Paul continues his line of reasoning as in vv. 12-19 with another conditional, a personal one.  He asks what his life and ministry has been for if there is no resurrection.  It would kind of like be like a Lutheran pastor saying, “Why did I spend eight years in higher education, spend all that money on seminary and all those years in the trenches with my congregation if there is no resurrection?”  Not that I wanted to be a doctor or a rock star or something when God called me into ministry, but I get where Paul is going with this.  He loves his people.  He’s invested in them.  What does it mean ultimately if the love in Christ he proclaims can’t accomplish all things, even resurrection over death and everlasting life for them?  No resurrection; this is all we got.  Not just butterflies and pretty sunsets; genocide and the ugliness of disease, poverty and suffering, too.

Paul wraps up with a quotation from the Greek poet Menander, whom the Corinthians would surely know, to counterbalance the Greek philosophical belief of Hedonism- “Eat and drink, tomorrow we die” which held that only the pleasures of this present life mattered as there was no afterlife.  Those who hold such thinking are the “bad company” that ruins good morals.  False teachers can’t be taken lightly.  They have an undermining effect over time.  Those people have no knowledge of God nor respect for sacred truths.  Paul says “wake up”!  He compares the Corinthians’ present denial of the resurrection all of a sudden to a drunken stupor.  Time to sober up to what is true.
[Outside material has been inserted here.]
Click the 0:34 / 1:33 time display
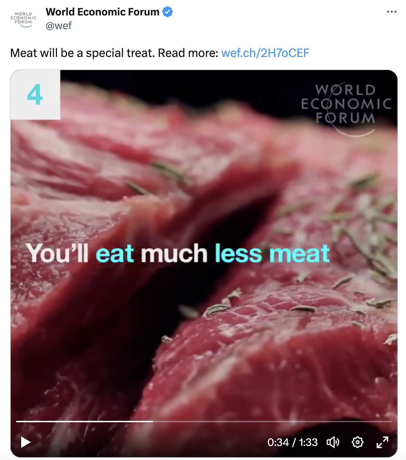pos(292,442)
For Our Further Discussion:

  1. What do you think about the Bible quoting secular sources?  How about using false practices to make its point?
  2. How would you explain to someone that baptizing a person after death does no good?  How would such practice make baptism out to only be a pointless ritual?
  3. Why don’t Lutherans even rebaptize the living once baptized in the name of the Father, the Son and the Holy Spirit?